Abstract
Background
Fanconi syndrome is a disorder of the proximal tubule that leads to malabsorption of various electrolytes and substances and is a common consequence of drug-induced nephrotoxicity. However, cases of dietary supplement-induced Fanconi syndrome are rare, and detailed reports on the evaluation of renal histology in patients with this syndrome are lacking.
Case presentation
We present two cases of dietary supplement-induced Fanconi syndrome that was confirmed by kidney biopsy.

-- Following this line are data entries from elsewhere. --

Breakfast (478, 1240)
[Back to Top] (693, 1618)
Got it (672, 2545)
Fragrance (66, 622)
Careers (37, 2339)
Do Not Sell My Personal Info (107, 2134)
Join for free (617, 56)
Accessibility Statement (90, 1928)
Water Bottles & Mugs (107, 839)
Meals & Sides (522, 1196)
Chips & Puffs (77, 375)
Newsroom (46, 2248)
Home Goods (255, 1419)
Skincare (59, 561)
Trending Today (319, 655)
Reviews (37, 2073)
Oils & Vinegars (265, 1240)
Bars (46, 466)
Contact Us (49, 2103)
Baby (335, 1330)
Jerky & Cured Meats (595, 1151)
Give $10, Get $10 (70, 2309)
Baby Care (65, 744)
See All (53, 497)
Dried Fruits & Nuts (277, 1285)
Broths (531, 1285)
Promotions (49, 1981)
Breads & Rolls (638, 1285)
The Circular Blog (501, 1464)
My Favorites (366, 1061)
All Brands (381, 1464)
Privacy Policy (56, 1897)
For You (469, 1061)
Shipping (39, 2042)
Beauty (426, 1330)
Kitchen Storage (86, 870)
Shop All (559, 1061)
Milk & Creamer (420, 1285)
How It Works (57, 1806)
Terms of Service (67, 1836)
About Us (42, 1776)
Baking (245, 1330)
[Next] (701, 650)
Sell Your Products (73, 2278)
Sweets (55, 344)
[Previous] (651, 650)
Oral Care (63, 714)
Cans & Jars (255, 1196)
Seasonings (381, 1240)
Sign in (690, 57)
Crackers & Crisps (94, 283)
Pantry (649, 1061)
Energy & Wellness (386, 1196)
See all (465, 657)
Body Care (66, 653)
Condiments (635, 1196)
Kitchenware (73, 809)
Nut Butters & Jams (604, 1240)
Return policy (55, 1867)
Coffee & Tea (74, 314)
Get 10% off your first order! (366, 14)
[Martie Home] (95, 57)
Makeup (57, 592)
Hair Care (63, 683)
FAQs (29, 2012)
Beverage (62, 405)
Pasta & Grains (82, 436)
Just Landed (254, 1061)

Based on their medical history and laboratory and histological findings, both cases were diagnosed as acute proximal tubular injury caused by ingestion of a lipid-lowering dietary supplement containing beni-koji leading to Fanconi syndrome. After discontinuation of the dietary supplement and correction of dehydration and electrolyte imbalance, renal function completely recovered in one case but progressed to chronic kidney disease in the other.
Conclusions
Clinicians should consider dietary supplement-induced Fanconi syndrome as a differential diagnosis in patients who become ill while taking a dietary supplement. Kidney biopsy is useful for diagnosing acute tubular injury with Fanconi syndrome and investigating its pathogenesis. Patients who have developed dietary supplement-induced Fanconi syndrome require long-term monitoring to detect and prevent progression to chronic kidney disease.
Supplementary Information
The online version contains supplementary material available at 10.1186/s12882-024-03903-5.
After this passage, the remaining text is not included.